La seconde condition américaine est un retrait russe de Moldavie, ciblant la Transnistrie, région séparatiste pro-russe où stationnent au-moins 1 500 soldats russes. Cette exigence vise à affaiblir l’emprise de Moscou sur son « étranger proche », tout en sécurisant un voisin de l’Ukraine.
En contrepartie, les États-Unis accepteraient de graver dans le marbre le statut non- aligné de l’Ukraine, renonçant à son intégration dans l’OTAN. Une concession symbolique, puisque l’adhésion ukrainienne était déjà improbable avant la guerre. Mais pour le Kremlin, c’est une victoire narrative : Poutine pourrait présenter ce gel comme la fin de « l’expansionnisme » occidental, objectif affiché depuis 2008.
Cependant, ce troc territorial reste fragile. La Transnistrie n’est pas prioritaire pour Moscou comparée au Donbass ou à la Crimée. Quant à Kaliningrad, sa démilitarisation signifierait renoncer à un poste avancé crucial face à l’OTAN. La Russie accepterait-elle de sacrifier deux pions stratégiques pour une promesse verbale sur l’Ukraine ? Rien n’est moins sûr.

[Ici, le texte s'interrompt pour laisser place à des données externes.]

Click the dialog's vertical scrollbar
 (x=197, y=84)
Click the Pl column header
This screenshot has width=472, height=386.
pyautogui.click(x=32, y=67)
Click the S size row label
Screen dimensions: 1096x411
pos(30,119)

Armes conventionnelles : un enjeu économique et diplomatique
Le troisième volet des négociations concerne les limitations de production d’armes conventionnelles russes. Une mesure présentée comme un gage de désescalade, mais qui impacterait directement l’économie russe. Le secteur de l’armement représente 2 à 3 % du PIB national et emploie des millions de personnes. Surtout, la Russie est le deuxième exportateur mondial d’armes, avec des clients clés comme l’Inde, l’Algérie ou l’Égypte.

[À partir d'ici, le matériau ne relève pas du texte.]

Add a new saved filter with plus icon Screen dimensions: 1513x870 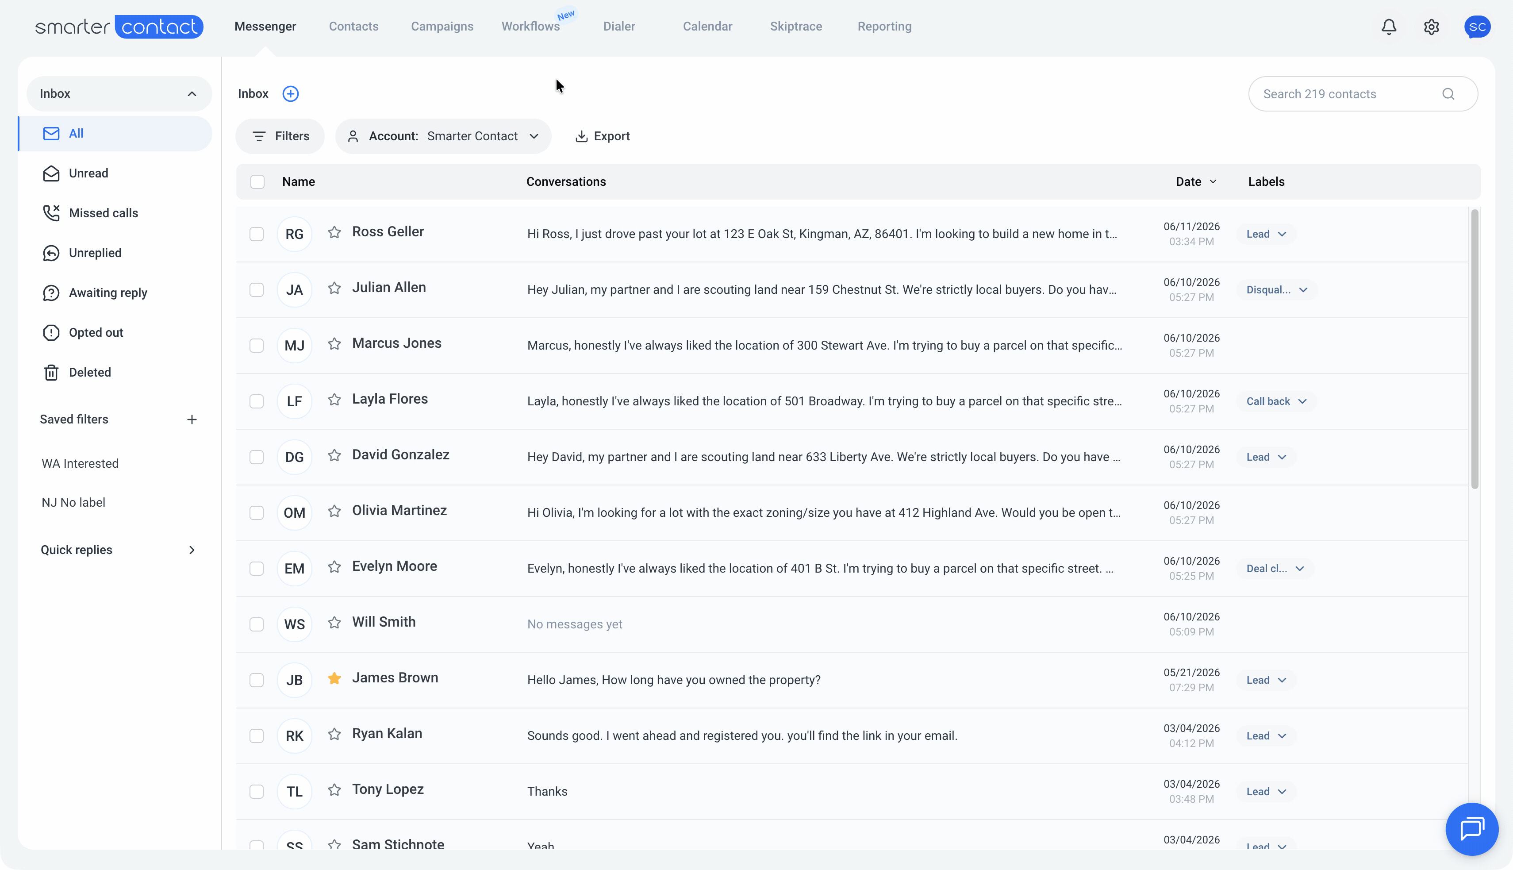(192, 419)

Si Moscou ne peut honorer ses contrats – certains signés pour des milliards de dollars –, cela pourrait redistribuer les cartes du marché global. Les États-Unis et la France, concurrents directs, en tireraient profit. Mais cette clause risque aussi de pousser les pays du Sud à diversifier leurs fournisseurs, accélérant l’émergence de nouveaux acteurs (Turquie, Chine).

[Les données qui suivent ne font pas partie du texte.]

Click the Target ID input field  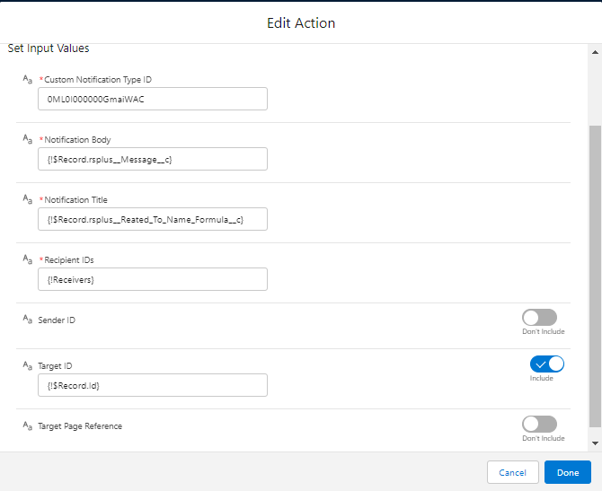coord(153,385)

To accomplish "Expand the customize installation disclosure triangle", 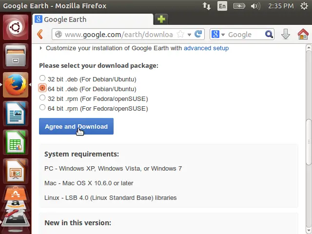I will click(x=41, y=48).
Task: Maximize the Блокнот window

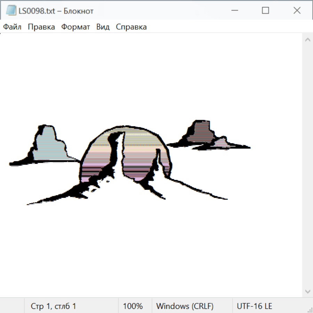Action: point(265,10)
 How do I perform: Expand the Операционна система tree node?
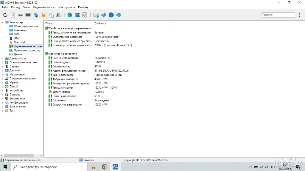click(2, 62)
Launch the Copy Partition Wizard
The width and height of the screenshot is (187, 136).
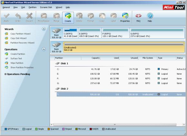[x=20, y=34]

Pour le Kremlin, c’est un dilemme : limiter sa production affaiblirait sa capacité à reconstituer ses stocks épuisés par la guerre, tout en sapant son influence internationale. Une perspective peu compatible avec la rhétorique de puissance que cultive Poutine.
Ces discussions diplomatiques, si elles reflètent une partie de la réalité, illustrent surtout les contradictions inhérentes à toute négociation en temps de guerre. D’un côté, les États-Unis cherchent à contenir la Russie sans prolonger indéfiniment le conflit. De l’autre, Moscou veut préserver ses gains tout en évitant l’effondrement économique. Restera, si un accord est effectivement acté, à pouvoir contrôler le retrait des armes nucléaires de Kaliningrad ou la démilitarisation de la Transnistrie, ce qui exigerait des mécanismes intrusifs, que la Russie a toujours refusés. Cette dernière pourrait également ne pas accorder une confiance aveugle à un accord oral sur l’OTAN, qui serait non-contraignant et qui pourrait être remis en cause par un changement d’administration américaine. Le balancier de l’élection de Trump marche dans les deux sens… L’Ukraine reste en tout cas la grande absente de ces tractations, ce qui pourra finir par poser un problème politique majeur : quel leader ukrainien acceptera un accord entérinant l’occupation de territoires ? Le jeu d’échec géopolitique, et les marchandages inhérents, ne remettront pas en cause une donnée centrale : l’Ukraine va rester un Etat souverain. Avec des dirigeants locaux qui, en apparence du moins, valideront une carte de leur frontière qui se décidera peut-être sans eux mais qui portera leur signature.